Turbin pesawat di Bandara Soetta ditutup hindari abu vulkanik (IDN Times/Maya Aulia Aprilianti)
Bahaya abu vulkanik terhadap penerbangan bukan sekadar teori. Salah satu insiden paling terkenal terjadi pada 24 Juni 1982 ketika British Airways Penerbangan 9 melintasi awan abu dari erupsi Gunung Galunggung, Jawa Barat. Pesawat Boeing 747 tersebut mengalami kegagalan pada seluruh empat mesinnya setelah abu vulkanik masuk ke dalam mesin.
Daryono menjelaskan, material abu yang masuk ke mesin mengalami proses pelelehan akibat temperatur tinggi dan kemudian membeku kembali pada bagian turbin yang lebih dingin. Kondisi tersebut menyebabkan mesin kehilangan daya. Pesawat kemudian meluncur tanpa tenaga mesin hingga berhasil keluar dari awan abu.

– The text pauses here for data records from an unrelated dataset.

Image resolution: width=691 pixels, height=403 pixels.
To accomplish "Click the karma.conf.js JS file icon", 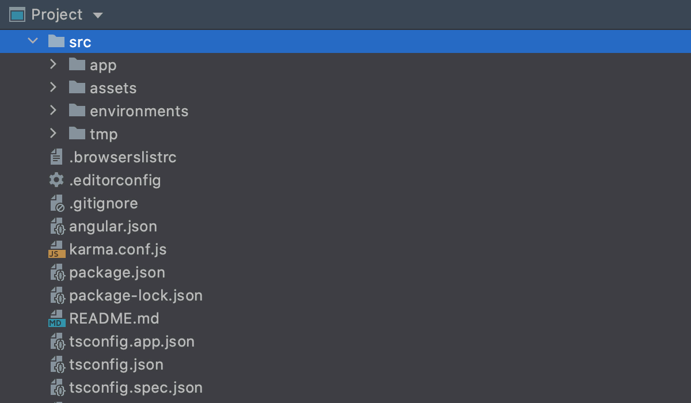I will (56, 249).
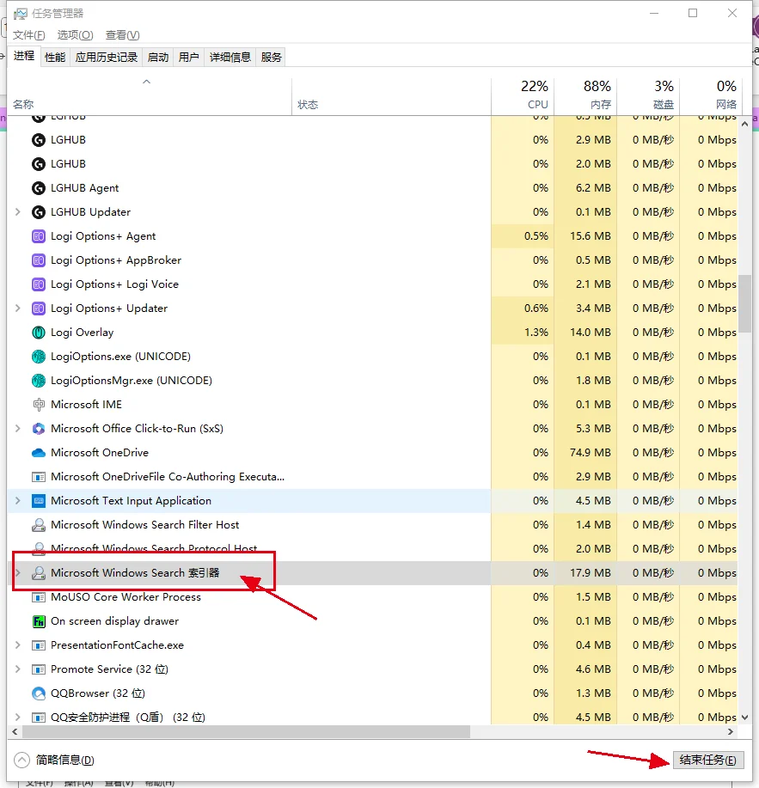Image resolution: width=759 pixels, height=788 pixels.
Task: Open the 选项 menu
Action: click(75, 35)
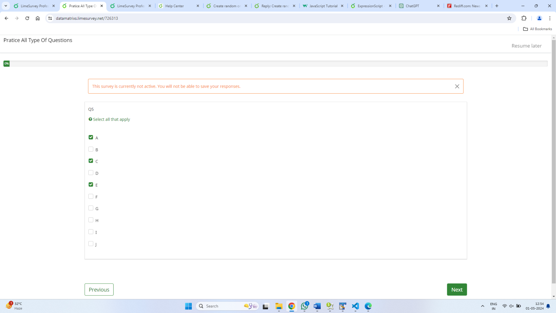Open Visual Studio Code from the taskbar
Screen dimensions: 556x313
[355, 306]
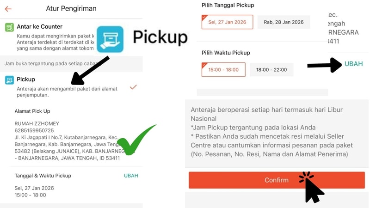Screen dimensions: 370x208
Task: Select the Pickup delivery option
Action: (71, 86)
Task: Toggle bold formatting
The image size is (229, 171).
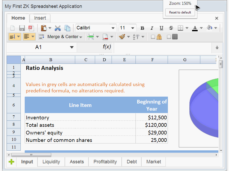Action: click(x=142, y=28)
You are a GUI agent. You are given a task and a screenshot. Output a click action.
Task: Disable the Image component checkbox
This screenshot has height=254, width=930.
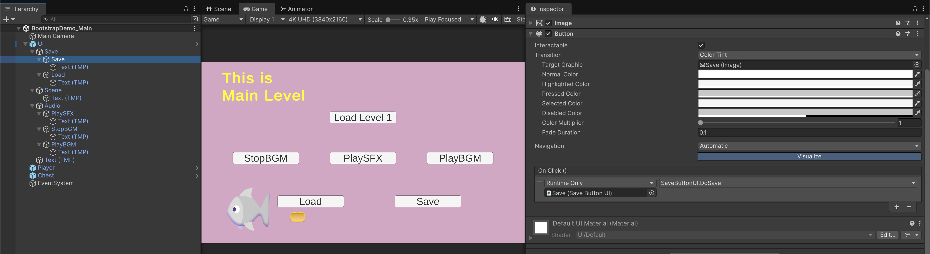[548, 23]
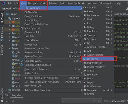Click the Notifications bell icon

[x=85, y=86]
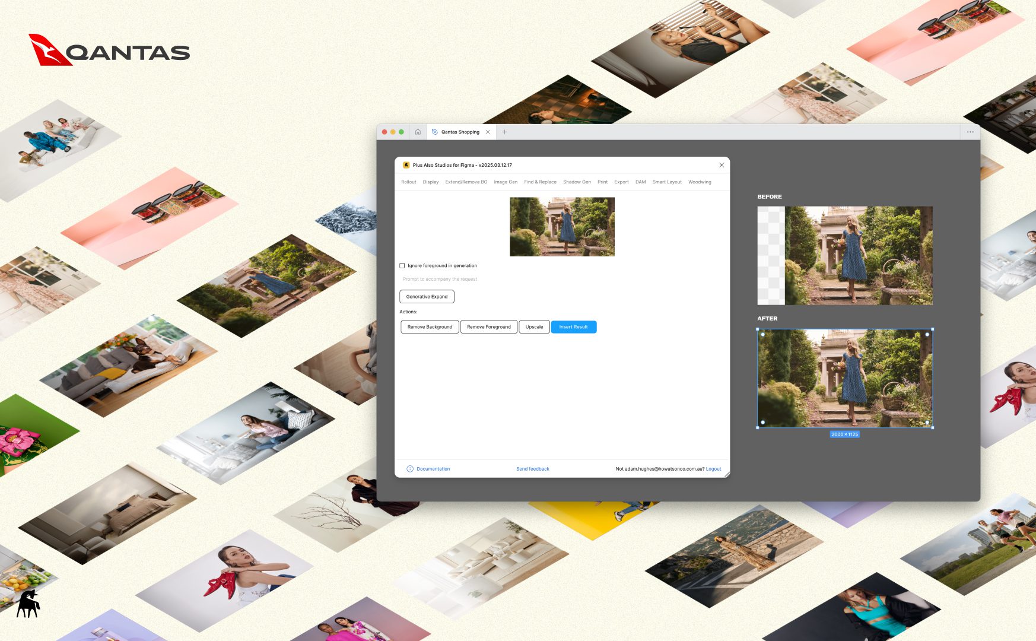1036x641 pixels.
Task: Open a new tab with plus icon
Action: coord(504,132)
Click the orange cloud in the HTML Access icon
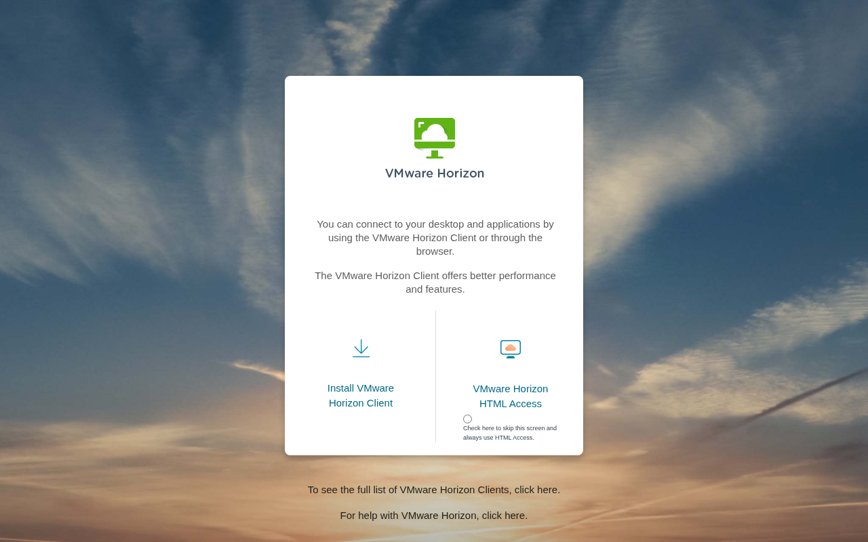The height and width of the screenshot is (542, 868). (511, 348)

Awak pesawat akhirnya berhasil menyalakan kembali mesin dan melakukan pendaratan darurat di Bandara Halim Perdanakusuma, Jakarta.
Berkaca dari risiko tersebut, Daryono menilai penghentian sementara operasional penerbangan di sejumlah bandara ketika terdapat sebaran abu vulkanik merupakan langkah yang tepat. Menurutnya, keputusan tersebut merupakan bagian dari upaya mengutamakan keselamatan penerbangan ketika kondisi atmosfer berpotensi membahayakan pesawat.
“Penghentian sementara operasional penerbangan di beberapa bandara saat terjadi erupsi Gunung Anak Krakatau saat ini merupakan langkah dan keputusan yang tepat demi menjamin keselamatan penerbangan,” tegasnya.